• Materials provided:
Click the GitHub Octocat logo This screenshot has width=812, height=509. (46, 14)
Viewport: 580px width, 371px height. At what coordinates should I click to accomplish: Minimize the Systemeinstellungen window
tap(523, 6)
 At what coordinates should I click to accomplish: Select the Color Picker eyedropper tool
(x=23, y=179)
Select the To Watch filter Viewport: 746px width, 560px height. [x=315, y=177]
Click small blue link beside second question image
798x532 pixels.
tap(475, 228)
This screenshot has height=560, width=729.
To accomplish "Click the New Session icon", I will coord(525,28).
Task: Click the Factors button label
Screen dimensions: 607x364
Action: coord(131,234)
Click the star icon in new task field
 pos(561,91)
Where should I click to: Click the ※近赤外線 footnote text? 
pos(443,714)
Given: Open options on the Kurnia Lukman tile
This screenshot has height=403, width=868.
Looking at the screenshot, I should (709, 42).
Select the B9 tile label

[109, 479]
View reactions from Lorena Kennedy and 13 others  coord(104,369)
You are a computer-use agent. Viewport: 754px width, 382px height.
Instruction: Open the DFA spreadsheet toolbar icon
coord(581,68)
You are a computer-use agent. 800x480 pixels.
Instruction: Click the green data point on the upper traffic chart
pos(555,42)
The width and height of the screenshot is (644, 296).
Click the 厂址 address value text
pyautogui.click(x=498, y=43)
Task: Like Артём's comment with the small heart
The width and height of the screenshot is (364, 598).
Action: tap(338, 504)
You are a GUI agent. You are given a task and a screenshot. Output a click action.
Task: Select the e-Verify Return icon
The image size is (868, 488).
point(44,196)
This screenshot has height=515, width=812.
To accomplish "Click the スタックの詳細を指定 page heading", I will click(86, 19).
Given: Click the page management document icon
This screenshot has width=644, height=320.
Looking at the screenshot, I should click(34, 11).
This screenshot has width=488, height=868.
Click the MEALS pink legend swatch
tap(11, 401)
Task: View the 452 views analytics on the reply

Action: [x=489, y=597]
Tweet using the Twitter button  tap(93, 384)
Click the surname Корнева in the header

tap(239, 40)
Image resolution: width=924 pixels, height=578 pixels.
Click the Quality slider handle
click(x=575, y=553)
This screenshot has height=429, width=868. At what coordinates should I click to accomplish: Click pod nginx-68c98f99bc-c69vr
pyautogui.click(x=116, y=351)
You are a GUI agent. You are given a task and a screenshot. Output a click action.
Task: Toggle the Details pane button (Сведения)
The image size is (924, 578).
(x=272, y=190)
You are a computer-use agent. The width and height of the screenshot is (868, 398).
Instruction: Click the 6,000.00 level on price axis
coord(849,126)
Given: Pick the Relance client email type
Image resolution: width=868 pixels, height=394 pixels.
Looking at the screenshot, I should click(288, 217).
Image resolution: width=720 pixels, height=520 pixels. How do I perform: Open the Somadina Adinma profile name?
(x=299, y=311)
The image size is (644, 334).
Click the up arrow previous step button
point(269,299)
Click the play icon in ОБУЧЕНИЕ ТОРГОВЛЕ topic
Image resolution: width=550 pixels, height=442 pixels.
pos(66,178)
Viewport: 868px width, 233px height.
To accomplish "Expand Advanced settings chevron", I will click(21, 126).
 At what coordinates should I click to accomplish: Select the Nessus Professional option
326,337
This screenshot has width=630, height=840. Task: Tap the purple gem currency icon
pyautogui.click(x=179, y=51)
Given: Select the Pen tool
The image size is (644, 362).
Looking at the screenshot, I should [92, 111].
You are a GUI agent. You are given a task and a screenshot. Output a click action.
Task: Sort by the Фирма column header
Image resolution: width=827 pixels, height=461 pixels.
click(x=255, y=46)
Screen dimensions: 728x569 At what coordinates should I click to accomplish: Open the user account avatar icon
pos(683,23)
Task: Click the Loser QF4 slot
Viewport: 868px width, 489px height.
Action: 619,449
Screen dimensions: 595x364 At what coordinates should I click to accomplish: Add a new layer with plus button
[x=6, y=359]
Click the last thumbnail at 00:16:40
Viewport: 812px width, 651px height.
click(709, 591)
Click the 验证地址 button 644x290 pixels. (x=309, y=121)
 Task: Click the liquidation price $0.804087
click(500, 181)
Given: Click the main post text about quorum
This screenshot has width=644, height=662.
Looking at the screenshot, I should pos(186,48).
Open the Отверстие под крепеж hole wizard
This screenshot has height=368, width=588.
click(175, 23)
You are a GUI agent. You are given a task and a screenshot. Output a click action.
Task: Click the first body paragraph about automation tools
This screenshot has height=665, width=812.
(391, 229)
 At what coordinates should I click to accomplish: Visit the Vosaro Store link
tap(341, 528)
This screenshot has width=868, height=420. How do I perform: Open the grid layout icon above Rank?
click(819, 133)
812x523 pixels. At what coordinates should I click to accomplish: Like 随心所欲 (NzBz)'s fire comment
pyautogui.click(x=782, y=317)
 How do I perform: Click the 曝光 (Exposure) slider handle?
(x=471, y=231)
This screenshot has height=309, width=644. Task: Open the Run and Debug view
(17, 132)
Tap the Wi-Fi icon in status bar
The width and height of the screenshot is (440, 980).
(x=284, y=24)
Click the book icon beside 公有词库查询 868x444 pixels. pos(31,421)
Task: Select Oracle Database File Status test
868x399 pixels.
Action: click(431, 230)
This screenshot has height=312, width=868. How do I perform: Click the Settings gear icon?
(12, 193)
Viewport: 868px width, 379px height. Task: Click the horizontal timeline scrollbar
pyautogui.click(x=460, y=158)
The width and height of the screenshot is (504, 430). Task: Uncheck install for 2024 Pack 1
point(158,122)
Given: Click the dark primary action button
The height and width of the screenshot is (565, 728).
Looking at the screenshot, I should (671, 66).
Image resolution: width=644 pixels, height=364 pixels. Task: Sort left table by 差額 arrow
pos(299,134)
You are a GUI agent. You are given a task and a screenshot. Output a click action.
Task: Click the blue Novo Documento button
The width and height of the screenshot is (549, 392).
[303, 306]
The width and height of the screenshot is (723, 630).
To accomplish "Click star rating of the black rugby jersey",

• To do: Wherever the word "computer" turns up in a line of the entries above, copy that line.

• Answer space:
You are a computer-use agent. Viewport: 754px width, 382px height.
You are a computer-use agent. 800x480 pixels.
You are a computer-use agent. The width and height of the screenshot is (868, 398).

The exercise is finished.